◆ **TASK REQUIREMENTS**
1/ In the movie review, how many people is the spaceship Avalon carrying to the new planet?
2/ Continue the movie review from the point where it stops.

Friday, December 30, 2016

Passengers: A Review (Review #881)


PASSENGERS

Lust In Space...

A lot of criticism has been directed at Passengers, and I can see the where and why of that criticism.  The film itself is flawed, with some central questions skipped over.  That being said, it has some positives that barely eke out a slightly good time.

The spaceship Avalon is carrying 5,000 people to a new planet, Homestead II, where they will start again.  They are in suspended animation, asleep until four months before they arrive.  A space storm has awoken one of those passengers: working-class mechanic James Preston (Chris Pratt).  Jim is startled to awaken, and worse, finds that he's been awakened ninety years too early.  He will die before anyone else wakes, and this fills him with dread.

◆ **SOURCE MATERIAL**
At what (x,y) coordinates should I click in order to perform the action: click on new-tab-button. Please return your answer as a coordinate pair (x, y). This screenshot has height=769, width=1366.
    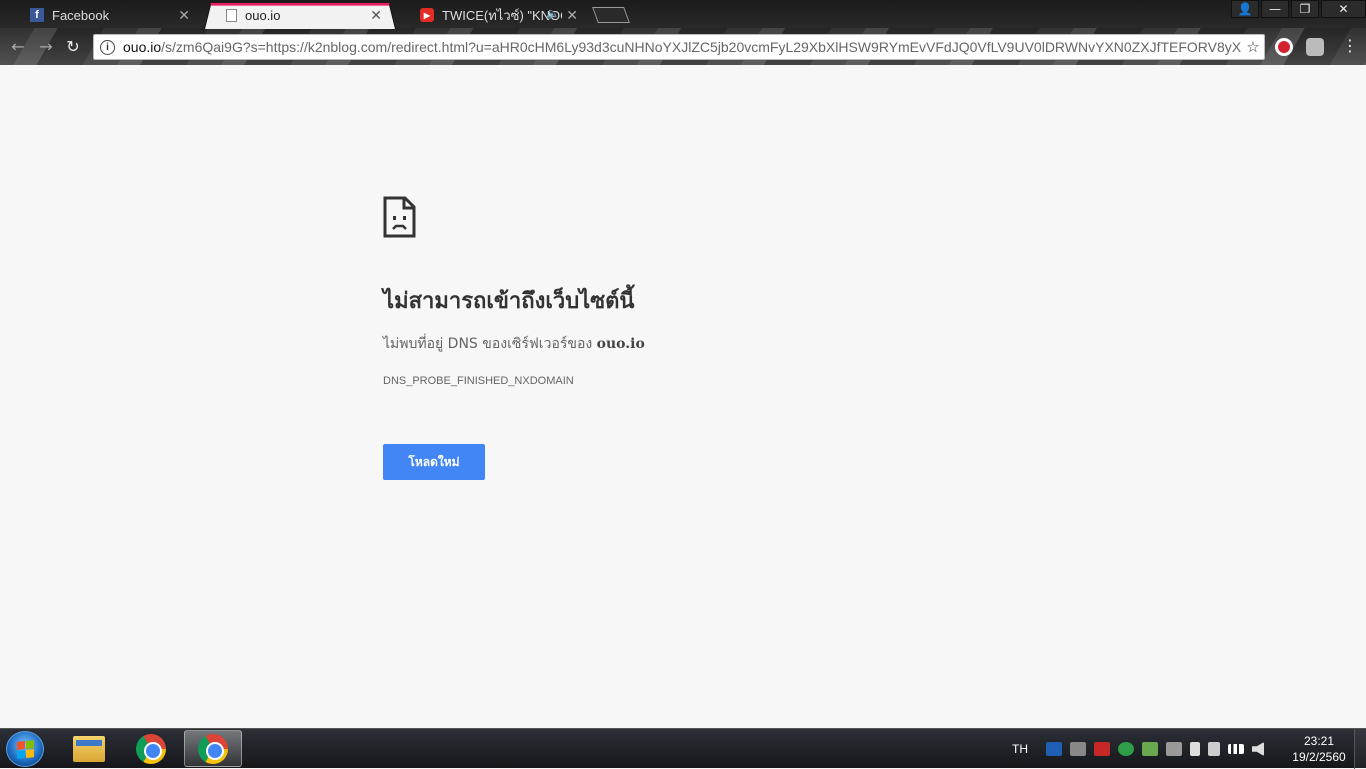
    Looking at the image, I should click on (611, 15).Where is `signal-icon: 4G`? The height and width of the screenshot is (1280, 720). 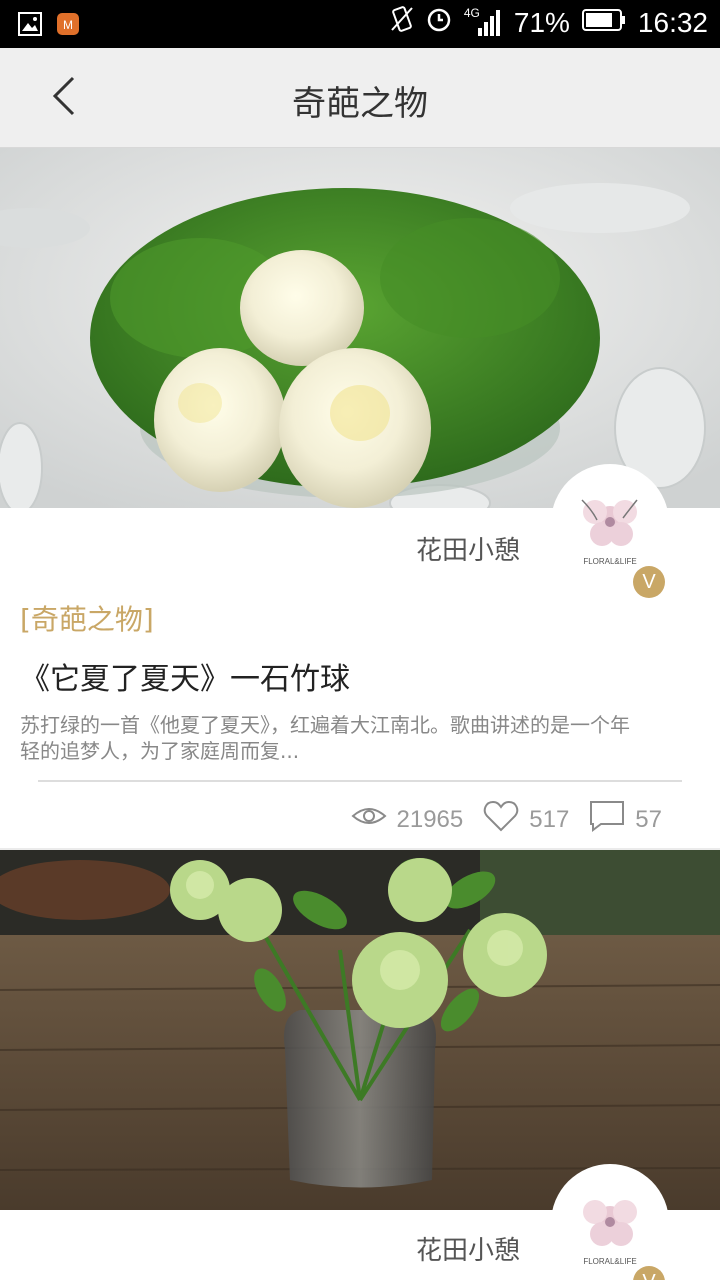
signal-icon: 4G is located at coordinates (483, 22).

◆ **EXERCISE RESULTS**
1/ 5,000 people.

2/
What's he going to do for all those years?  He's got the run of the ship, so decides to use it as his own private playground.  That's a bit hard to do since he isn't a Gold Class member (even in deep space in the future, there is a One Percent).  Still, with a little ingenuity he can watch the movies he wants, drink to his heart's content (whisky, courtesy of the bartender robot named Arthur, played by Michael Sheen), and even walk around naked (giving us all a look at Chris Pratt's ass, which was described to me by the person who went to see Passengers as his 'luscious ass', though whether he was being sincere or facetious I don't know).

After a year of this, with 89 more to go, Jim is growing desperate, maybe a little insane.  He soon starts stalking the sleeping figure of Aurora Lane (Jennifer Lawrence), whom he reads about and becomes obsessed with.  She is a Gold Class member, a journalist who wants to write about her adventures on Homestead II.  Jim struggles with the idea of waking her up (yes, waking Sleeping Beauty, and that should knock points off for being too on the nose).  Arthur can't give him much advise, but he's always there, polishing his glass, to lend an ear.  After some struggle, he decides that The Monster should have a Mate.

Jim tells Aurora (seriously, AURORA) that she was suddenly awakened like he was, and she believes him.  The shock wears off, and soon they start seeing the positives in each other, eventually falling in love.

When you look like C-Pratt and J-Law, that's not hard to do.  Please, even I'D be tempted by either of them, but I digress.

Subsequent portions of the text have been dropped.